Für Praktika sollten sich Studenten bis zu einem halben Jahr vorher bewerben, Aushilfsjobs können teilweise auch kurzfristiger besetzt werden. Die erforderlichen Vorkenntnisse orientieren sich an den jeweiligen Aufgabengebieten. Auf jeden Fall ist aber ein Informatikgrundverständnis notwendig, und betriebswirtschaftliche Kenntnisse sind hilfreich.

Nah am Kunden

Noch einen Schritt näher am Kunden als Lohmeir und Specht ist Petra Gerhardt. Die 28-jährige MBA-Absolventin ist Praktikantin bei der Microsoft Deutschland GmbH in Unterschleißheim. Das Team, in dem sie integriert ist, nennt sich Business Group Information Worker - dabei handelt es sich um Produkt-Manager und andere Fachleute, die für den Start des neuen Office-Systems verantwortlich zeichnen. "Zu Microsoft bin ich über einen Tipp aus der Personalabteilung einer Werbeagentur gekommen, bei der ich mich vorher für eine Beraterposition beworben habe", erinnert sich Gerhardt. "Nachdem ich schon einige Praktika im Bereich IT-Consulting absolviert hatte, dachte ich, dass mir auch Produkt-Management liegen könnte."

**Bereitgestellte Daten**
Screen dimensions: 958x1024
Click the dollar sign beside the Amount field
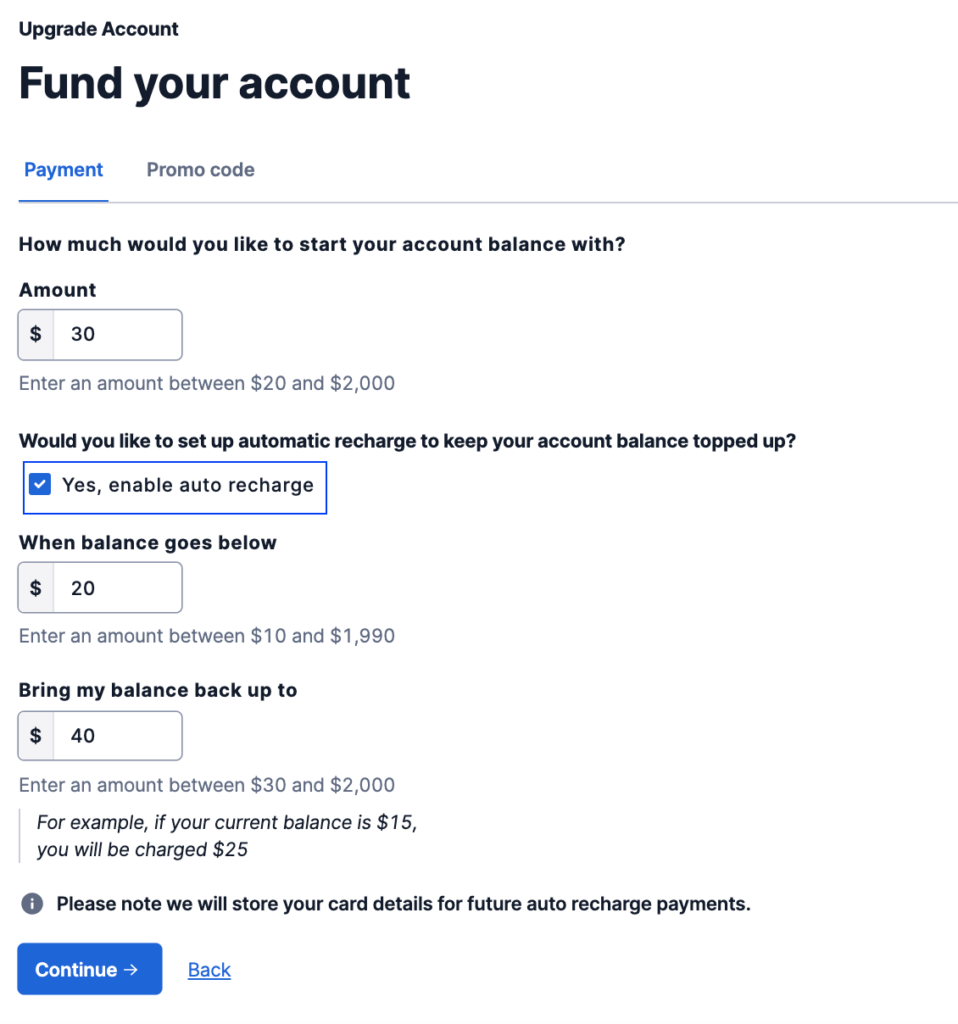click(x=36, y=334)
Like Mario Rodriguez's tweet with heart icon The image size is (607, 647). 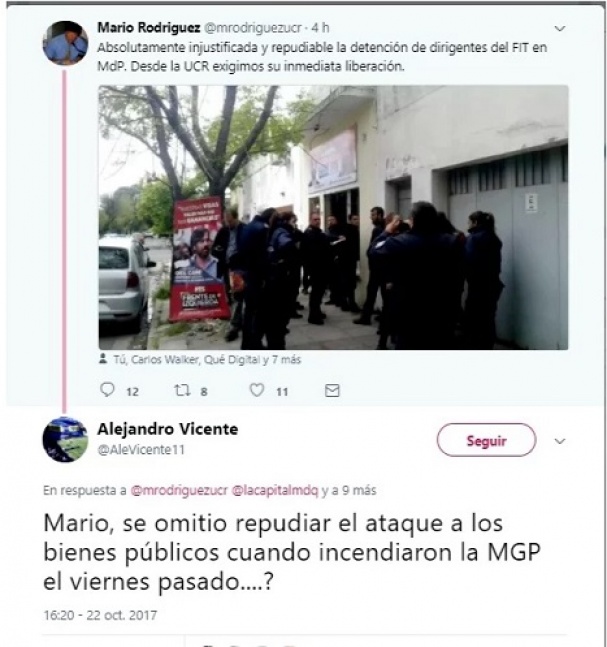click(257, 390)
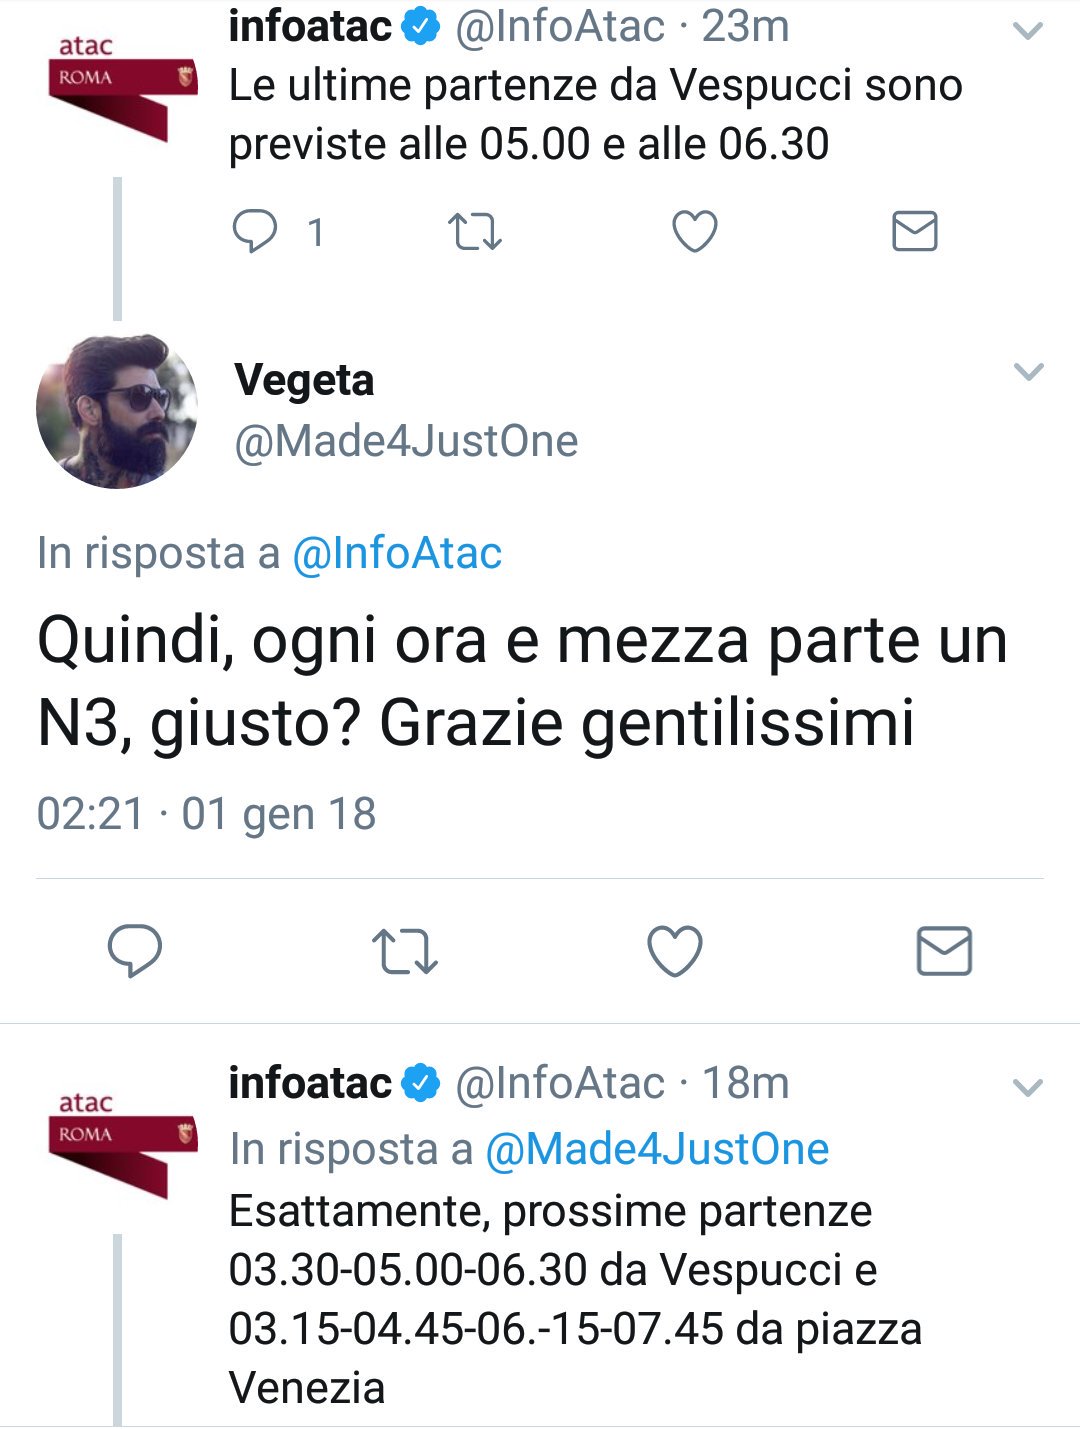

**Aufgaben**
**a)** Fasse den Seitenauszug über Praktika in zwei Sätzen zusammen.
**b)** Prüfe für jede Aussage, ob sie mit dem Seitenauszug über Praktika übereinstimmt. Antworte jeweils mit Ja oder Nein und zitiere die entscheidenden Worte. (i) Aushilfsjobs können teilweise kurzfristiger besetzt werden. (ii) Petra Gerhardt hatte vor Microsoft noch kein Praktikum absolviert. (iii) Betriebswirtschaftliche Kenntnisse sind zwingend erforderlich.
**c)** Schreibe den Seitenauszug über Praktika im Anschluss an seinen letzten Satz weiter.
Die Daten werden hier nicht gebraucht.

**Ergebnisse**
**a)** Studenten sollten sich für Praktika bis zu einem halben Jahr vorher bewerben, wobei ein Informatikgrundverständnis notwendig ist und betriebswirtschaftliche Kenntnisse hilfreich sind. Die 28-jährige MBA-Absolventin Petra Gerhardt ist Praktikantin bei der Microsoft Deutschland GmbH in Unterschleißheim, in einem Team, das für den Start des neuen Office-Systems verantwortlich zeichnet, und kam über einen Tipp aus der Personalabteilung einer Werbeagentur dorthin.

**b)**
(i) Ja: „Aushilfsjobs können teilweise auch kurzfristiger besetzt werden“
(ii) Nein: „Nachdem ich schon einige Praktika im Bereich IT-Consulting absolviert hatte“
(iii) Nein: „betriebswirtschaftliche Kenntnisse sind hilfreich“

**c)**
Mit dieser Vermutung hatte sie auch Recht, denn bereits nach kurzer Zeit übernahm sie im Team zusammen mit anderen Kollegen die Verantwortung für den reibungslosen Ablauf der internen Kommunikation mit den Mitarbeitern. "Dabei handelt es sich nicht nur um unsere neun Teammitglieder, sondern um alle Microsoft-Mitarbeiter, die in irgendeiner Weise in den Produktstart involviert sind", so Gerhardt. Die Praktikantin und ihre fest angestellten Kollegen arbeiten mit Hochdruck an den Vorbereitungen für die offizielle weltweite Einführung des neuen Office-Systems, das mit einer großen Veranstaltung Ende Oktober verbunden ist.

Petra Gebhardt arbeitete bei Microsoft mit.

"Wir haben im Sommer eine Sonderausgabe der firmeneigenen Zeitschrift "Monatsspiegel" veröffentlicht, in der wir das neue Office-System unseren Partnern und auch Mitarbeitern vorgestellt haben. Um Input für die Artikel zu bekommen oder Kollegen zu finden, die sich bereit erklären, selbst einen Beitrag zu schreiben, war viel Abstimmung notwendig - aber es hat sich gelohnt", erzählt sie stolz. In der Zeitschrift wird Gerhardt neben ihren Kollegen auch als vollwertiges Mitglied des Organisationsteams vorgestellt.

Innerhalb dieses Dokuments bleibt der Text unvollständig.